MUDT5010-无代写
时间:2023-10-21
MUDT 5010 Practical Assignment #2
Due by Week 7 (October 26, 2023)
Assignment comments:
• You may do the analysis of this homework in any programming language/software of your
choosing, but it will be the easiest to do it in Python since you can use the material in
the class demo.
• Make sure to label the x- and y-axes of your plots, so we know what you are plotting.
• Please send in your code, figures, and written responses through Moodle as a single
combined PDF file.
• For this assignment you will need to download the NYCsubway.csv file from Moodle
and load it into Python for analysis. This can be done using Google Colab, as detailed
underneath the file on Moodle.
Question #1: Exploratory Data Analysis
1. Plot the stations using (x, y) = (longitude, latitude), and colored by the total number of
entries in first half of 2020. This will result in the same plot as in the demo code, but
without a log scale. What differences do you see in the plot from the plot shown in the
demo? What insight can you gain from this example that suggests when we should use a
logarithmic scale for visualizing data?
2. There are 11 neighborhoods in this dataset. For each neighborhood, please:
(a) Report the mean and standard deviation of the number of entries over the whole
time period.
(b) Report the mean and standard deviation of the number of exits over the whole time
period.
The standard deviations you’ve reported should be either similar in magnitude to the
corresponding means, or even larger. Given these large levels of uncertainty, what could be
a reasonable next step you could take in your analysis to understand what the distributions
of entries and exits look like for each neighborhood? (There are many possible answers.)
3. Choose any one neighborhood out of the 11, and for this neighborhood:
(a) Report the name of the neighborhood.
(b) Create a scatter plot of the number of entries (x-axis) and the number of exits (y-
axis) over the whole time period. Along with these points, plot the least-squares
regression line corresponding to these x and y values, labeled with its slope and
intercept.
1
(c) Suppose we have an incomplete dataset, and only know that there were 5000 entries
for a particular day within this neighborhood. Using your regression line, provide a
prediction of how many exits we would expect.
Now, take all the entries and exits across all 11 neighborhoods, and create the same plot,
with labeled regression line, and predict how many exits we would expect given 5000
entries and that we did not know which neighborhood or stop we were at. What is your
new prediction? In general, why is it important that we isolated only the neighborhood-
level data for our regression prediction, instead of combining all neighborhoods together?
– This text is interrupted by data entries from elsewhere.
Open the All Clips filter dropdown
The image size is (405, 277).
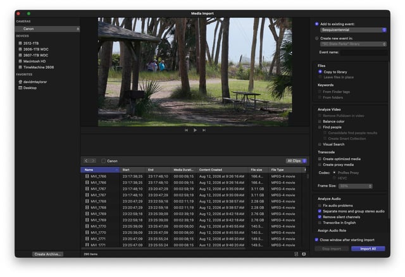296,161
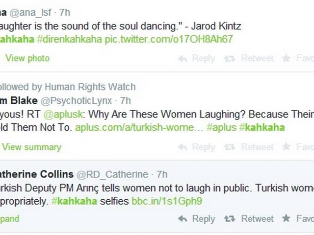Open the aplus.com Turkish women article link
This screenshot has height=235, width=314.
[139, 128]
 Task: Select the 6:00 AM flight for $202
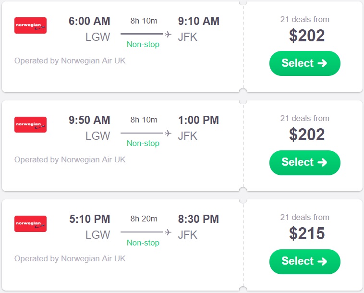[x=304, y=63]
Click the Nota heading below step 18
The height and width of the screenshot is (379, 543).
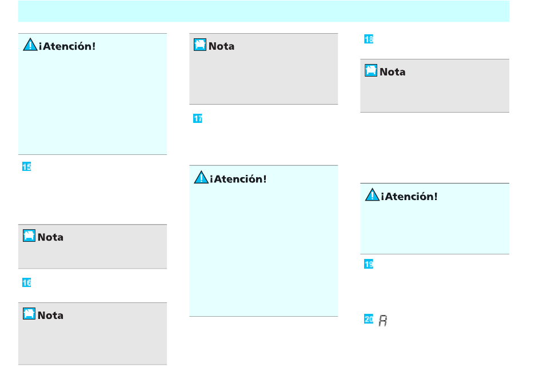click(x=392, y=71)
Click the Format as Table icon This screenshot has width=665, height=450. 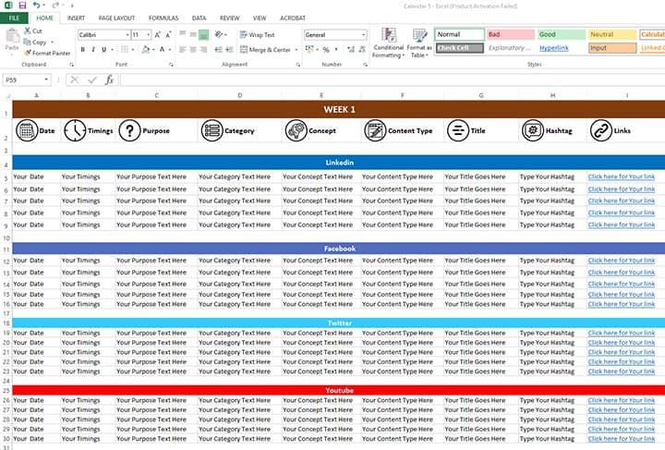coord(418,43)
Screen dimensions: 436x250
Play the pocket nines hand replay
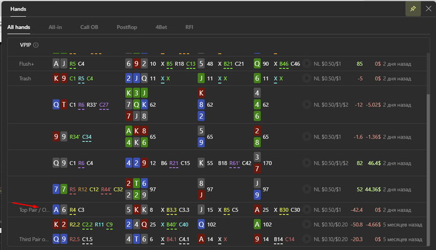click(306, 137)
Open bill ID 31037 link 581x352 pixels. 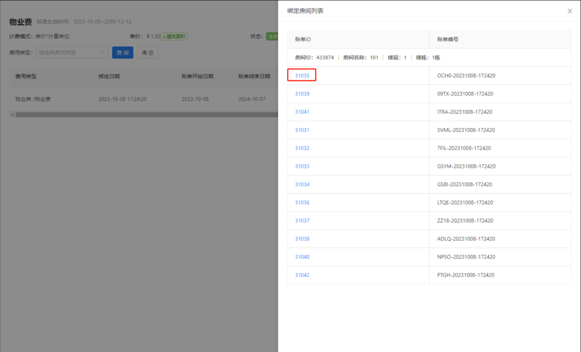[x=302, y=220]
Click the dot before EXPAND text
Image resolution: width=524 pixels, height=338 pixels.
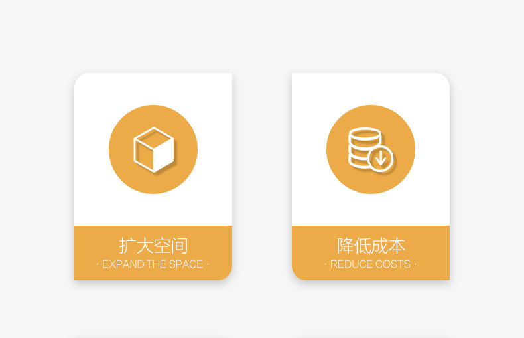coord(98,264)
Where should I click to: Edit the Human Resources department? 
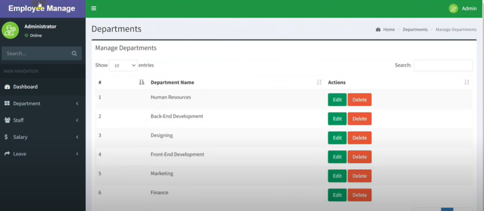[x=337, y=100]
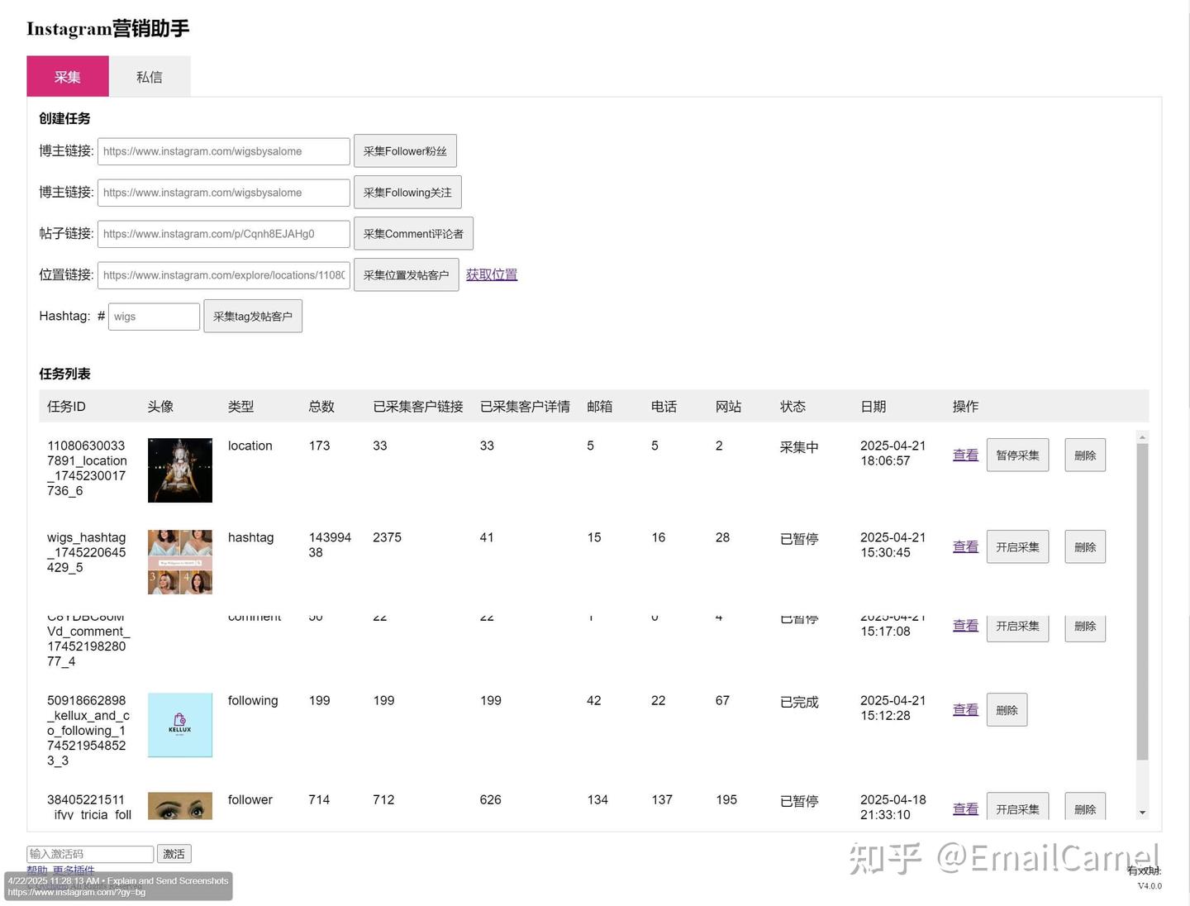Edit the Hashtag input containing wigs
Screen dimensions: 1190x906
(x=154, y=316)
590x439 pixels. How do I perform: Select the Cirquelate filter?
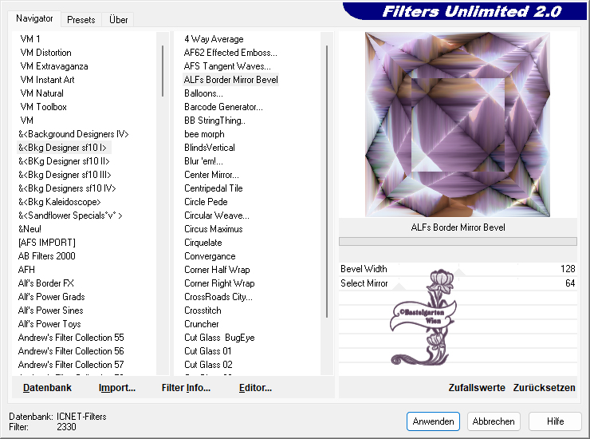[203, 243]
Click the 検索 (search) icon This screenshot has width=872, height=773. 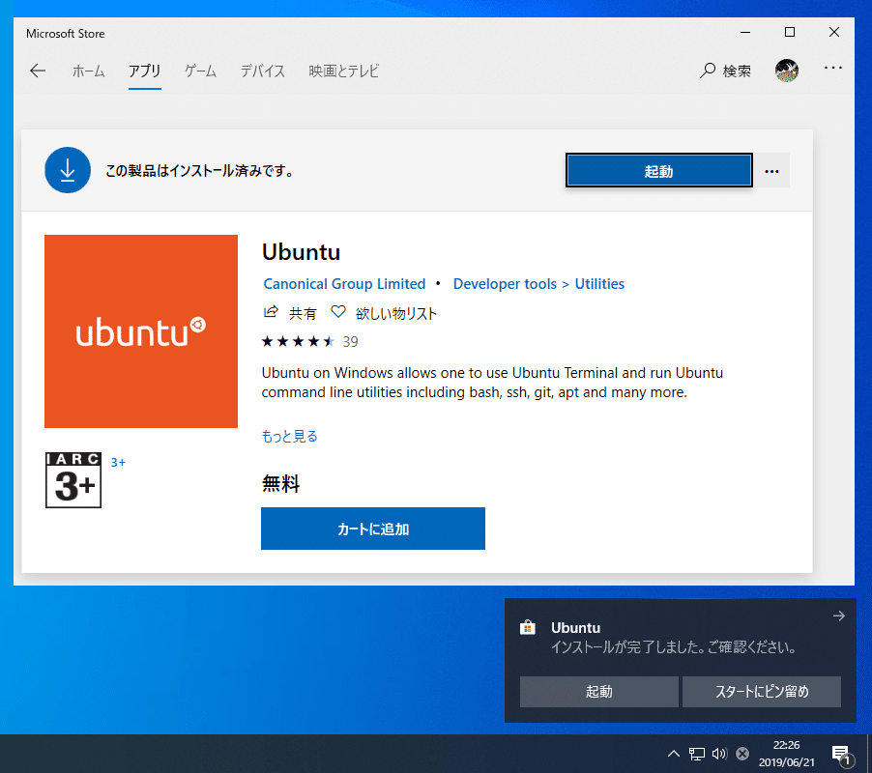point(707,71)
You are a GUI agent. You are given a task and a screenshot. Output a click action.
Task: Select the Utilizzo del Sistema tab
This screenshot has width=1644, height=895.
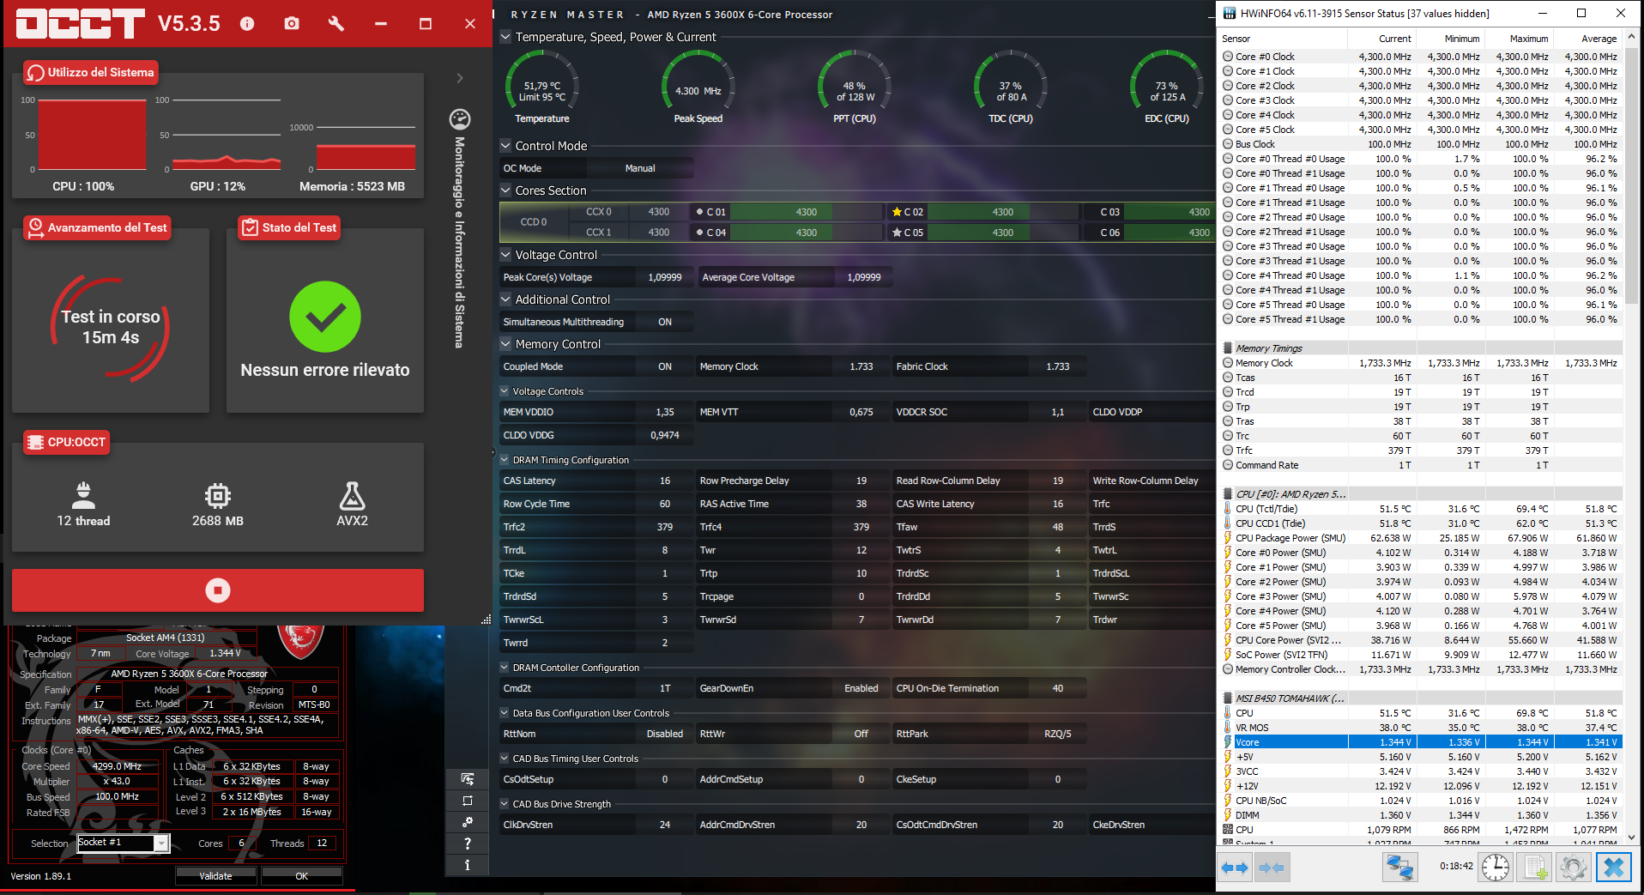pyautogui.click(x=91, y=72)
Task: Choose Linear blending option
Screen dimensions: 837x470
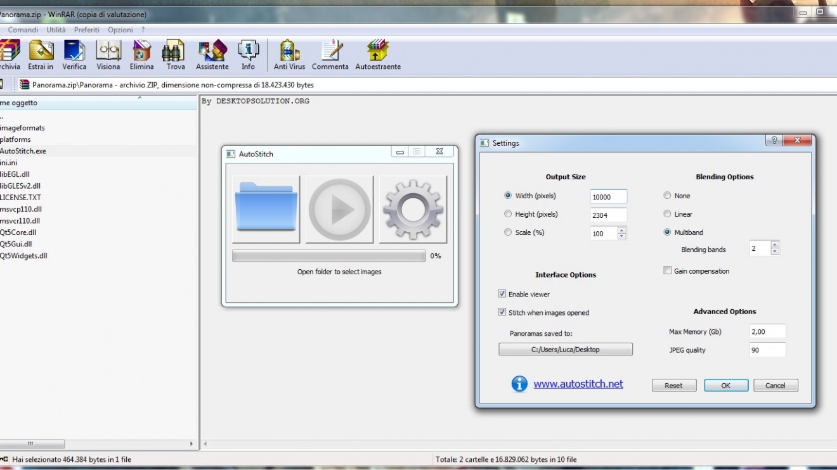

Question #2: Modelling Time Series of Subway Exits
1. Construct a dataset where each row corresponds to a date (in chronological order), each
column is a stop name, and the values correspond to the number of exits at that stop
name on each date. This is equivalent to the ‘prediction df’ object in the demo code. For
this dataset:
(a) Plot a correlation matrix, where rows and columns represent stop names and the
values are the Pearson correlation coefficient between the time series of ‘Exit’ at each
pair of stops. This can be done, for example, using the ‘.corr()’ function in Pandas.
The plot should be in the form of a heatmap, which allows for easier visualization
of the level of correlation for each stop pair’s exit time series. In Python, heatmaps
can be created using the Matplotlib function ‘imshow()’, but there are other, nicer
looking alternatives you may want to try as well. Make sure to have a colorbar
indicating the Pearson correlation values, but no need to label the ticks along each
axis. (You will get bonus points if you can find a nice way to display the stop name
corresponding to each axis tick!)
(b) Report the pair of non-identical stops with the highest Pearson correlation value,
and report the value of the correlation.
(c) Report the pair of stops with the lowest Pearson correlation value, and report the
value of the correlation.
Given your heatmap, do you think it makes sense for us to predict the time series for
each stop separately (as we did in the demo), or should we use a multivariate time series
analysis technique instead? Multivariate time series methods will predict the future values
for all stops at once, while accounting for correlations between the series. An example of
such a technique is VARIMA, which is an extension of ARIMA.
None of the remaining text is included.